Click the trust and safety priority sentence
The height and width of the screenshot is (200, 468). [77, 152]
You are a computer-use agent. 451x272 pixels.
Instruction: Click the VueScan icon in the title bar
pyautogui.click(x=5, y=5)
━━━━━━━━
_EXERCISE OBJECTIVE:_ Output all of the data again, exactly.

_TASK OUTPUT:_
Click the trust and safety priority sentence
The height and width of the screenshot is (200, 468). [77, 152]
You are a computer-use agent. 451x272 pixels.
Instruction: Click the VueScan icon in the title bar
pyautogui.click(x=5, y=5)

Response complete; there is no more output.